This article had me slightly annoyed last night. “Who are these people and what are they talking about,” I muttered, as I read the following:
In the 1980s, when nurseries like Heronswood and Plant Delights began to offer rare plants from the far corners of the world, White Flower Farm continued to provide plants that had been tested to stand up to the vagaries of the Northeastern climate. Last month, as I walked that massive border with Mr. Wadsworth and Ms. Karpeichik, I learned what had worked and what hadn’t.
“We had trouble with heleniums and achilleas, and other perennials that need sharp drainage,” Ms. Karpeichik said. The Japanese anemones didn’t do well either, “and the Annabelle hydrangeas,” she added, “flop after the first rain.”
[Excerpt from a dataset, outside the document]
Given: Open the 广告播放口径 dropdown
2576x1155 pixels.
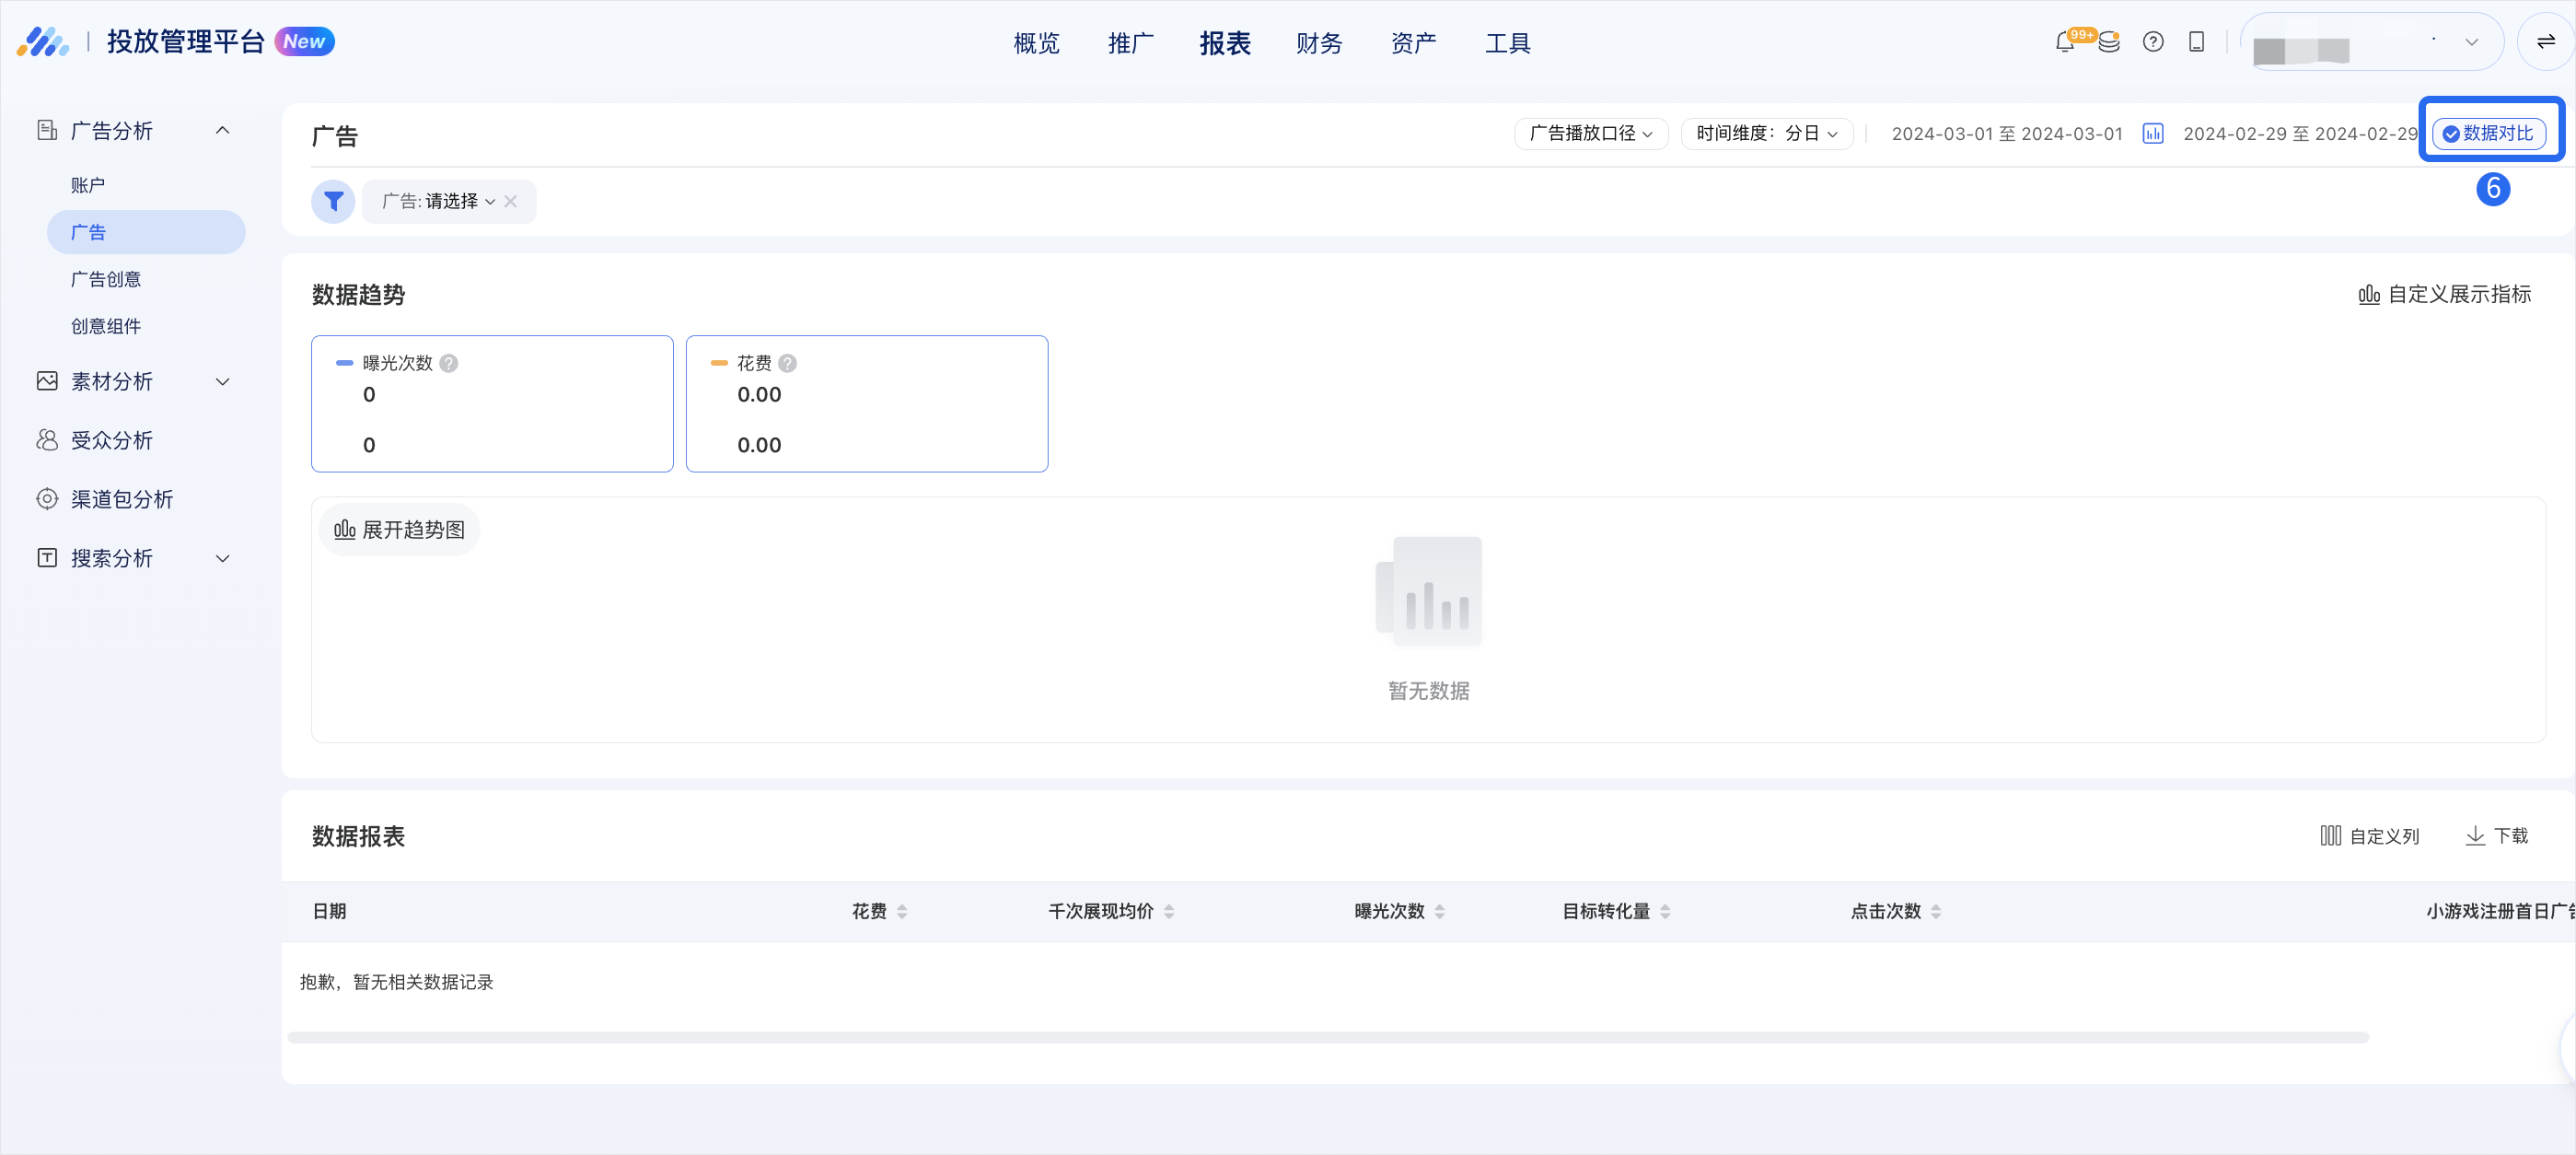Looking at the screenshot, I should click(1590, 133).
It’s from an article by New York Times writer Anne Raver about White Flower Farm, in which she extols their long English border and distinguished history in the world of catalog vendors. All true, I suppose, but I didn’t care for the sideways jab at the departed Heronswoood and—though admittedly, a nursery slanted toward the warmer zones—Plant Delights. Are we to infer that Heronswood failed because they improvidently tried to sell exotic plants that wouldn’t work for Northern gardeners? Hardly, as anyone who has ordered from the nursery is well aware.
I’m sure nothing like that was meant, but such a canonization of White Flower doesn’t sit too well with me. They’re a good venue for certain things, but don’t excel when I compare their prices and quality with many other mail order venues, not to mention the really good local nurseries I frequent.
And the fact that anemones, Annabelle hydrangeas (see mine, above), achilleas, and heleniums aren’t good for Northeastern gardeners will be news to many.